La escena se desarrolla en un decorado veraniego: es el mes de agosto y nos encontramos en el restaurante de un hotel de playa. Es el momento del desayuno y vemos las mesas preparadas, la mayoría de las cuales ya tienen a los comensales sentados: una pareja de no más de veinte años, que se mira con esa candidez de quien viaja por primera vez sin sus padres; un grupo de amigos que ríe y hace bromas, con los ojos aún hinchados por el sueño;  un hombre solo que desayuna mirando su móvil y poniéndose al día con los grupos de whatsapp. Pero, lo que más abunda, son familias con niños pequeños, el padre, la madre y una media de dos niños, el mayor de los cuales no supera los cuatro años. Familias y niños que hacen que haya algo más de ruido en el comedor.
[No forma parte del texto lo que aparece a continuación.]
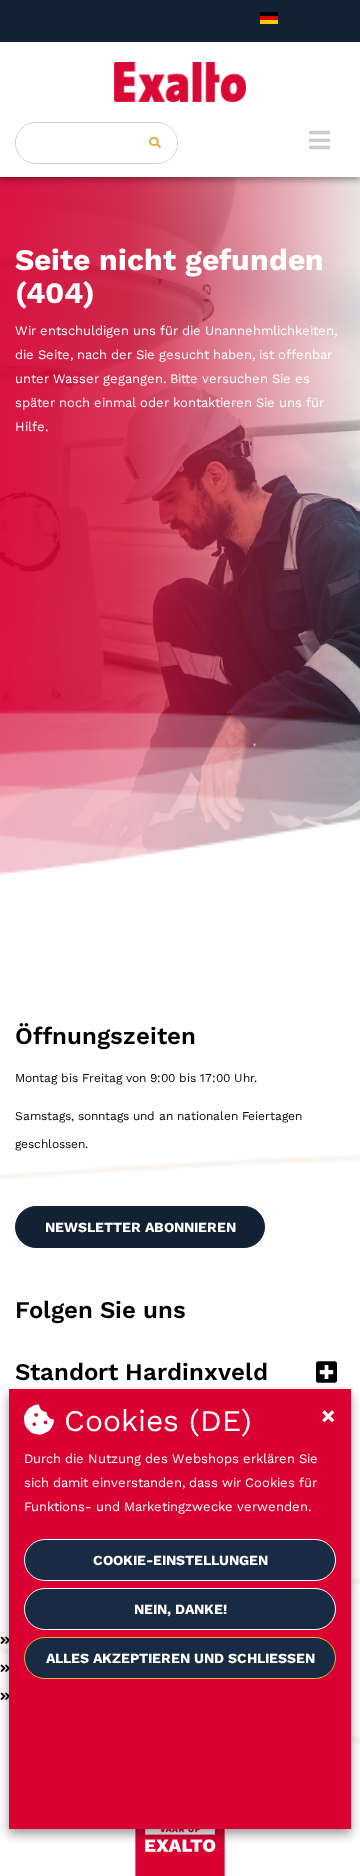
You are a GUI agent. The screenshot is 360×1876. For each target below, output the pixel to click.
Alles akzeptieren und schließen (180, 1658)
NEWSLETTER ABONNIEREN (140, 1227)
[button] (180, 1374)
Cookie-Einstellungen (180, 1560)
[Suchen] (155, 143)
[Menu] (319, 140)
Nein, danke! (180, 1609)
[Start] (180, 82)
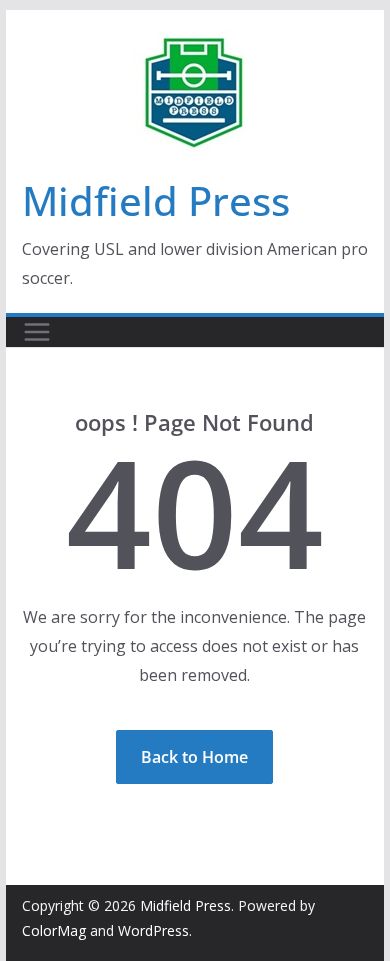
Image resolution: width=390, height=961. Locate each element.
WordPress (153, 930)
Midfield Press (156, 200)
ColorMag (54, 930)
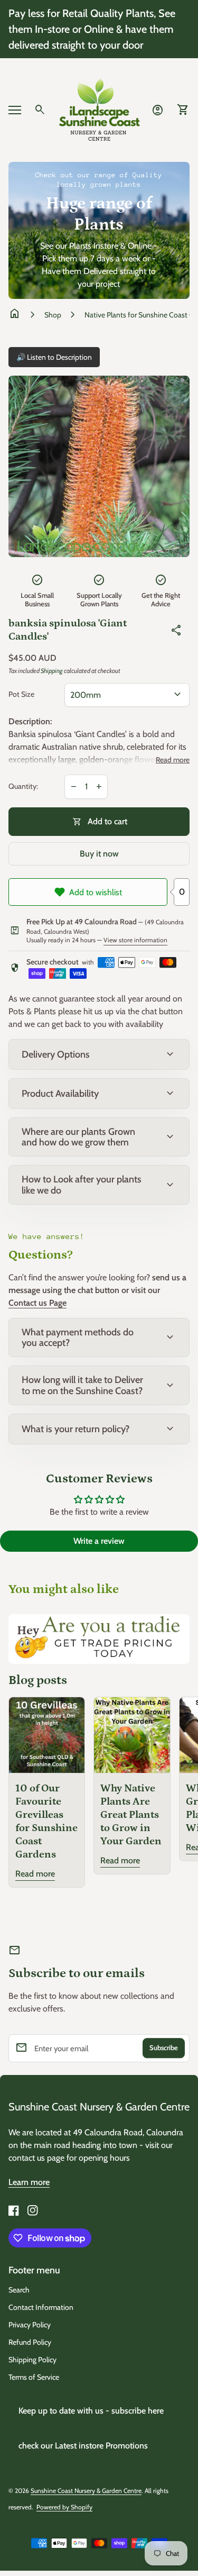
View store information (135, 940)
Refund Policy (29, 2342)
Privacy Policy (29, 2324)
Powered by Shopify (64, 2507)
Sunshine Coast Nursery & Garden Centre (99, 2106)
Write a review (99, 1541)
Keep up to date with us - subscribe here (91, 2411)
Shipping (52, 671)
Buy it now (99, 854)
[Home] (99, 109)
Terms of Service (33, 2377)
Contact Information (40, 2307)
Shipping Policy (32, 2359)
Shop (52, 315)
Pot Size (21, 694)
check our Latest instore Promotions (83, 2446)
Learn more (29, 2182)
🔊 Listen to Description (54, 357)
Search (19, 2290)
Pero, un momento, no son los niños los que están haciendo ruido, están todos callados y como absortos. Los padres hablan entre ellos o, sencillamente, miran la piscina por la ventana del restaurante para ver si hay alguna hamaca libre en la que poder instalarse en cuanto acaben de desayunar. ¿De dónde viene ese ruido, entonces? 

Me voy fijando a medida que voy buscando mi propia mesa y veo como un infante, que no llega al año, abre la boca mientras la madre le va dando una espesura de leche con cereales. La madre mira alternativamente la boca de su hijo y el bol que contiene la espesura. El padre unta sus tostadas con mantequilla. Y el niño… el niño ni parpadea de tan atento como está a la pantalla de un teléfono móvil que han apoyado en dos tazas. Desde allí, salen las vocecitas de algunos perros que hablan y una sintonía que la madre acompaña rítmicamente con la cabeza, acerca de una patrulla canina. Miro hacia el otro lado y ¿adivináis qué es lo que observo? Pues efectivamente, a otro niño sentado  en una trona porque no llegaría con una silla hasta la mesa, con otro dispositivo móvil. Esta vez no es un teléfono móvil, esta familia ha decidido que su pequeño tenga entre sus manos una tablet mientras el padre (menos mal que no siempre son las madres) se encarga de acercarle un vaso con una pajita de lo que parece leche con Cola Cao, sorteando las manitas del niño que juega con Peppa Pig en la pantalla.

Encuentro una mesa libre. Tomo asiendo y me digo a mi misma que habrá sido una casualidad encontrarme con estas dos situaciones en menos de tres metros. En un ataque de osadía, me lanzo a mirar el resto del comedor, a ver qué me encuentro. Empiezo el recuento: una, dos, tres, cuatro y hasta cinco familias más con escenas muy similares. No sé si me asombra más que los padres hagan desconectar a niños tan pequeños de su entorno real (un desayuno familiar estando de vacaciones, donde se supone que no hay prisa, hay tiempo y posibilidad de hacerlo todos juntos), que les embutan la comida de esa manera y, con ello, que los pequeños no tengan ningún tipo de conciencia de lo que están haciendo y de la relación que están estableciendo con la comida y la alimentación, o que haya tantas familias que estén utilizando el mismo “método” para “alimentar” a sus hijos y lo acaben viendo con normalidad, puesto que nadie en el comedor parece reparar en ello.

Luego, cuando van creciendo, nos planteamos el control parental de esos mismos dispositivos móviles para evitar que accedan a contenidos inadecuados. Quizá sería oportuno comenzar por algo más sencillo: que la familia y la comunicación sea prioritaria. Dispositivos móviles sí, por supuesto, aunque valorando si realmente son necesarios en determinadas situaciones. Que sumen, pero que no resten presencia a los padres.